St. George Tucker, a member of the Continental Congress, an officer in the Virginia militia during the revolution, and a professor at the College of William and Mary, before becoming a state and then federal judge, wrote a book about the Constitution, where he observed that people in government were working as hard as possible to evade its restrictions almost before the ink was dry.
Is it within reason to legitimately conclude that the Constitution was ‘inadequate’ from the start?
Could be……….
BLUF:
If morality is the defining quality for our form of self-government, we may no longer be qualified to self-govern. The Framers understood this. Our new immorality is the prescription for the constitutional system to fail. It is not that society cannot be formed by immoral people. It certainly can. However, that society’s governance will reflect the people’s (im)morality, and that rule will be centered on command and control without a moral basis. It will be tyranny.

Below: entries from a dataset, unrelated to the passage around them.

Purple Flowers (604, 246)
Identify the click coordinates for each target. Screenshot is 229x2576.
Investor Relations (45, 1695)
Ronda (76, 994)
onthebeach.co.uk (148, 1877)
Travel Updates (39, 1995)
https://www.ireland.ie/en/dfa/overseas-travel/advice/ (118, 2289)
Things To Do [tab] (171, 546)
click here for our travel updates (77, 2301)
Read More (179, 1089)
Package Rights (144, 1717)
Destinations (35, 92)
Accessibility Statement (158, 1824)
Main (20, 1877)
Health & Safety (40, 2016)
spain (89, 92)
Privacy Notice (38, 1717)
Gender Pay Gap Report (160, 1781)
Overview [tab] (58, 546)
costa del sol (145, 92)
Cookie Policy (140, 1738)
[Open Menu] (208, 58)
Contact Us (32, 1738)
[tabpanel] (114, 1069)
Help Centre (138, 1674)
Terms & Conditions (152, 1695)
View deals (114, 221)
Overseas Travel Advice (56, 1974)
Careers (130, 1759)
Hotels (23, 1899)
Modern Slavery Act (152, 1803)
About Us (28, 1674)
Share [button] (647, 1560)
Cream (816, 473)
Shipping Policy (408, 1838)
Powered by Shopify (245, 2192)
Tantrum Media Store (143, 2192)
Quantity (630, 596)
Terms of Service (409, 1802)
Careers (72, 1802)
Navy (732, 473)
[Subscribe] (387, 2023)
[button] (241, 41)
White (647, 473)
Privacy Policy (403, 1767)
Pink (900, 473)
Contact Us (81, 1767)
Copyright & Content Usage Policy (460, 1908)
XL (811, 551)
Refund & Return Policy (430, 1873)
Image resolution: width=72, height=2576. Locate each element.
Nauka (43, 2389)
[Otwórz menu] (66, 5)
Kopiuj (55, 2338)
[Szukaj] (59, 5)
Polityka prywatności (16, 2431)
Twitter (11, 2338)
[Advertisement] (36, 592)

Are we still a moral people capable of self-governance?
“Our Constitution was made only for a moral and religious People. It is wholly inadequate to the government of any other.” —John Adams
John Adams was not alone in understanding that our Constitution functions only if people have a shared morality derived from Judeo-Christian principles. James Madison wrote that our Constitution requires “sufficient virtue among men for self-government”; otherwise, “nothing less than the chains of despotism can restrain them from destroying and devouring one another.” It’s not clear that 21st-century America has that necessary virtue.
The Ten Commandments are at the center of Judeo-Christian moral teaching. (I have written before about the connection of virtue and morality as it relates to First and Second Amendment rights.) Even non-religious people once understood that these principles are useful guides for moral living in a functioning society. Much has changed in just a few years, though.
The first few commandments are about man’s relationship with God and are not relevant to this discussion. What matters here are the commandments that concern our relationships with others, which define morality as our Framers understood it. They have societal value independent of the precepts about the relationship to God. No religious beliefs are necessary to accept their value as moral principles. It was this morality that the Framers saw as essential to constitutional self-government.
Today, many on the left no longer consider these principles a standard for moral behavior. They have become a standard to avoid. A significant part of our society believes we should actively defy the moral truth of these principles. This belief has serious political implications.